The compromise: we’d find a rescue Doberman a few years old.
We applied again and again and were turned down, which pissed me off because we are an amazing forever home. We weren’t afraid of the work it might take to bring a dog that had issues into our family. We were open to whatever came to us. But after numerous prospects and some really high hopes, it wasn’t happening. It just wasn’t meant to be.
Then Lee found a breeder, Janice, in Surrey, BC. She had one 12 week old puppy. After a rigorous questioning process, by the end of the day, the pup was ours. We later learned that Janice hadn’t wanted to give the puppy up. At all. She told us that several times, but as soon as she met us she knew it was a perfect match. We named her Scarlett.
Over the last few months, Scarlett’s reminded me of some important lessons.
1) Feel the fear and do it anyway. You never know what’s on the other side. New home, new experiences, new surroundings. Stairs. Creeks. Cats. Loud trains. Scary stuff, especially when you’re a foot from the ground. Approach things with caution, but try it, there’s always something better on the other side. Treats.

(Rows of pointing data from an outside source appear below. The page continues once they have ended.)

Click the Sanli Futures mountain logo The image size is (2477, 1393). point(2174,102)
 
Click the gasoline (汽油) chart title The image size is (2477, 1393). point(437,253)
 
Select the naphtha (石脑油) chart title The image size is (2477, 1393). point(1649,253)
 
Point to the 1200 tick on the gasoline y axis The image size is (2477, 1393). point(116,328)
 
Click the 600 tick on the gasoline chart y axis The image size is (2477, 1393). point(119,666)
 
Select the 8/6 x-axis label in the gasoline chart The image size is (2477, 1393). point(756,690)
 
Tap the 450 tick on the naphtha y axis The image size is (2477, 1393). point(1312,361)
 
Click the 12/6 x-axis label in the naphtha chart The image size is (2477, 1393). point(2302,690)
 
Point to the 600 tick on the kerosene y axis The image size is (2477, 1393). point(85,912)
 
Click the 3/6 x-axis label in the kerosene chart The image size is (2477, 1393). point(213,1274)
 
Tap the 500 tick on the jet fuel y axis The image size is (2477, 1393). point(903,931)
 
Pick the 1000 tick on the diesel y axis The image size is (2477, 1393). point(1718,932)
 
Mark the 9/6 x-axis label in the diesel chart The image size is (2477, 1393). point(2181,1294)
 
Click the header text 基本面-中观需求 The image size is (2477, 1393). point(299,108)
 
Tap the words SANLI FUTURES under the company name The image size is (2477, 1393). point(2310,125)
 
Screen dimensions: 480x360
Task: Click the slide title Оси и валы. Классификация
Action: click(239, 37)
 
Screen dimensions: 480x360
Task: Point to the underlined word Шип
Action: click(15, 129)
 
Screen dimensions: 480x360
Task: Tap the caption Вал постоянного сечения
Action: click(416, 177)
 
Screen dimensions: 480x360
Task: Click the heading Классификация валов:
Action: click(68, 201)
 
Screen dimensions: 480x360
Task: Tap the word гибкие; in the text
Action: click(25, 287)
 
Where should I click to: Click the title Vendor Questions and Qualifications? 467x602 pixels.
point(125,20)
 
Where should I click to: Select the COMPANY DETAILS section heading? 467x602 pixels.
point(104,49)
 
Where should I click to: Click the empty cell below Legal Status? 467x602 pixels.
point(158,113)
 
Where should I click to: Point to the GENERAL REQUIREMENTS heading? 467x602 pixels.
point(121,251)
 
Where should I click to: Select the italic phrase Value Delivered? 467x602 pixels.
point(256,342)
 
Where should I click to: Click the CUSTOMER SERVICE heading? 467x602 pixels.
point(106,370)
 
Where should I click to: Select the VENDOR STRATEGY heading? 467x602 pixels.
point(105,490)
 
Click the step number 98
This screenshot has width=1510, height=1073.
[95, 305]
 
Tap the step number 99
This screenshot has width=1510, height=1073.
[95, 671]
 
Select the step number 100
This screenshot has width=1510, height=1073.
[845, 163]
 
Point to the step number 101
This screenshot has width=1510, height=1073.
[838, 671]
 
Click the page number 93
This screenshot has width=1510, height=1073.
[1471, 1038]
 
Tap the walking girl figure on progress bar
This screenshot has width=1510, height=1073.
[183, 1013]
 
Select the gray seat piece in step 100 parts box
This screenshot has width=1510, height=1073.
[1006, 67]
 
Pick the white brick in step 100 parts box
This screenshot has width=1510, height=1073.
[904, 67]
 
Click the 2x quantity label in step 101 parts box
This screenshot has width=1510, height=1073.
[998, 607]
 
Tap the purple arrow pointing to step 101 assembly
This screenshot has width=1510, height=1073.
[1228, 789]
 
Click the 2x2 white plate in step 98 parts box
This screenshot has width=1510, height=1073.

2) Patience and persistence. You need both. Lots of it. Pulling the leash. Stealing shoes. Jumping up. Digging. Standing there, looking at you instead of coming when they’re called. If you yell, they suddenly become deaf. I swear she thought for a while her name was “No. Down. Drop it.” I felt like a broken record. But if you’re persistent, one day you notice…hey, I don’t have paw prints on my new jeans. Scarlett’s perspective: if I keep trying to get on the couch, I’ll make it eventually and maybe I’ll tire my Mom out and I’ll get my way. Which brings me to the next lesson…
3) Pick your battles. So she’s allowed on the couch and the bed. But, she’s great on the leash and you can stick your hand in her dish as she’s eating with no issues. Hmmm. Would I rather have blankets on the couch or a dog I can take anywhere that people don’t fear.
4) Live In the Moment. Run through the grass. Stop and smell the roses before you bite their heads off. Lick everything you can; cats, exposed skin, computer keyboards.
5) Exercise is vital. Puppies need daily walks or they’re bad. Plain and simple. She’s an awesome running partner. Well, I call it running. I laugh at myself cause I’m slow and my form isn’t pretty (have you ever seen that episode of Friends when Phoebe and Rachel run, kinda like that) but who cares. I’m doing it and isn’t that a lesson in itself?
6) Even if your heart is broken, love anyway. I never thought I’d love this little monster as much as I do. I worried about bonding with her. And even though my grief ebbs and flows, she makes me laugh and when she snuggles up to me, it makes my heart swell.
Lessons from puppies…who’da thought?